Re: Detect duplicate records

2020-08-16 Thread Jens M. Kofoed

So Robert too understand it correctly. You have a lot of records in one flow 
file. And if one record has been seen before that record should be removed?
If true: wouldn’t it be a workflow that go through all records, record by 
record and join the final result. So first you would have to split all records, 
check each record and join the rest. No matter if you do it inside or outside 
nifi. Right?
Split records -> hash record -> detect duplicates -> merge records 

Regards Jens. 

> Den 16. aug. 2020 kl. 01.17 skrev Robert R. Bruno :
> 
> Yep we were leaning towards off loading it to an external program and then 
> putting data back to nifi for final delivery.  Looks like that will be best 
> from the sounds of it.  Again thanks all!
> 
>> On Sat, Aug 15, 2020, 16:24 Josh Friberg-Wyckoff  
>> wrote:
>> If that is the case and this is high volume like you say, I would think it 
>> would be more efficient to offload the task to a separate program then 
>> having a processor for NiFi doing it.
>> 
>>> On Sat, Aug 15, 2020, 2:52 PM Otto Fowler  wrote:
>>> I was working on something for this, but in discussion with some of sme’s 
>>> on the project, decided to shelve it.  I don’t think I had gotten to the 
>>> point of a jira.
>>> 
>>> https://apachenifi.slack.com/archives/C0L9S92JY/p1589911056303500 
>>> 
 On August 15, 2020 at 14:12:07, Robert R. Bruno (rbru...@gmail.com) wrote:
 
 Sorry I should have been more clear.  My need is to detect if each record 
 has been seen in the past.  So I need a solution that would be able to go 
 record by record against something like a redis cache that would tell me 
 either first time the record was seen or not and update the cache 
 accordingly.  Guessing nothing like that for records exists at this point?
 
 We've used DetectDuplicate to do this for entire flow files, but have the 
 need to do this per record with a preference of not splitting the flow 
 files.
 
 Thanks all!
 
> On Sat, Aug 15, 2020, 13:38 Jens M. Kofoed  wrote:
> Just some info about DISTINCT. In MySQL a union is much much faster than 
> a DISTINCT. The DICTINCT create a new temp table with the result of the 
> query. Sorting it and removing duplicates.
> If you make a union with a select id=-1, the result is exactly the same. 
> All duplicates are removed. A DISTINCT which takes 2 min. and 45 sec.

## Information provided
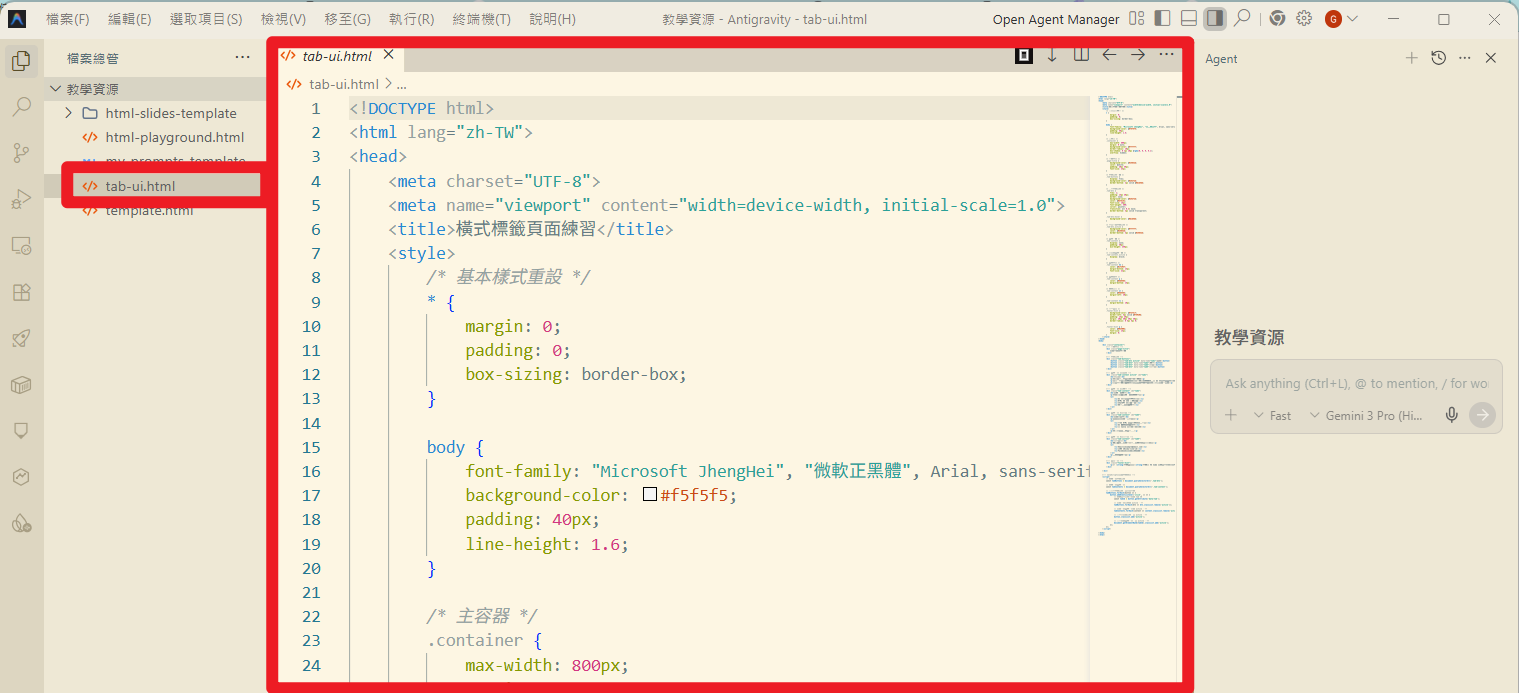1519x693 pixels.
Task: Toggle the Agent secondary side bar
Action: coord(1214,18)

## Goals
a - Print the passage of the duplicate-records thread from "Regards Jens." up to and including "Again thanks all!".
b - Answer these about the duplicate-records thread:
(i) Which processor has been used to detect duplicates for entire flow files?
(ii) In MySQL, what is much faster than a DISTINCT?
(iii) What kind of cache does Robert name as something each record could be checked against?
You won't need the material for this.

## Solutions per task
a -
Regards Jens. 

> Den 16. aug. 2020 kl. 01.17 skrev Robert R. Bruno :
> 
> Yep we were leaning towards off loading it to an external program and then 
> putting data back to nifi for final delivery.  Looks like that will be best 
> from the sounds of it.  Again thanks all!

b -
(i) DetectDuplicate
(ii) A union
(iii) A redis cache